From the line containing "Main menu (46, 2281)" to the very last line of the data below, transcribe everything exactly and nothing more.

----------

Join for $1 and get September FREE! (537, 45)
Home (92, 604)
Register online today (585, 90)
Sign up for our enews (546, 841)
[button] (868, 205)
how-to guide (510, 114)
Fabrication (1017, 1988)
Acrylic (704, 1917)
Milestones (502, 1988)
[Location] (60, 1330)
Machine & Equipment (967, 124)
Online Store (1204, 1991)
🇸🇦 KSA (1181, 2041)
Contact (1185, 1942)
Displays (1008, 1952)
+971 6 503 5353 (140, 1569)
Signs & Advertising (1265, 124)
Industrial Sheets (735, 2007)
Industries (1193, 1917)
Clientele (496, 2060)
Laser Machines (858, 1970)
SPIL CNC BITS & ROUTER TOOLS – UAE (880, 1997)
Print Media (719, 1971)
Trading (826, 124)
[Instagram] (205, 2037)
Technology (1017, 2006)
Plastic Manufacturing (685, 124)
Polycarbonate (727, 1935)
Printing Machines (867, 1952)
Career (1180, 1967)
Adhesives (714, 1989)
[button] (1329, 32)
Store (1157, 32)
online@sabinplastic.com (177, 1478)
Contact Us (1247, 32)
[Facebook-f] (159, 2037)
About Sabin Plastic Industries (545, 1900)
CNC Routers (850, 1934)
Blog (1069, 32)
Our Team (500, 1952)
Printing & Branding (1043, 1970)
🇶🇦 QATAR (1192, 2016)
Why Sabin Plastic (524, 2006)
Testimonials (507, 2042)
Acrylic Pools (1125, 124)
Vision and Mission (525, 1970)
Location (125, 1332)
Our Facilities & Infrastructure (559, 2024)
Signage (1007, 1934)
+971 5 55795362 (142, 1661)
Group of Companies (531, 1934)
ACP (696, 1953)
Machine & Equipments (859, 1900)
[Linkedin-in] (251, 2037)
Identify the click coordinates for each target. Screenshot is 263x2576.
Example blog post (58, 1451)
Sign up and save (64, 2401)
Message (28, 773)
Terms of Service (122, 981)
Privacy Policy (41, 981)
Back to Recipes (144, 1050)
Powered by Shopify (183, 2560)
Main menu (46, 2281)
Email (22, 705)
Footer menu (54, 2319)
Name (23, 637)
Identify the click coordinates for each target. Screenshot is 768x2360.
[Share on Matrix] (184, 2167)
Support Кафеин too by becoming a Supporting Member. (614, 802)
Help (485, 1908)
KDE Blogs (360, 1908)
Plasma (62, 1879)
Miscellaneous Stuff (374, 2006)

----------

- [Written solution]
Main menu (46, 2281)
Email (22, 705)
Footer menu (54, 2319)
Name (23, 637)
Identify the click coordinates for each target. Screenshot is 768x2360.
[Share on Matrix] (184, 2167)
Support Кафеин too by becoming a Supporting Member. (614, 802)
Help (485, 1908)
KDE Blogs (360, 1908)
Plasma (62, 1879)
Miscellaneous Stuff (374, 2006)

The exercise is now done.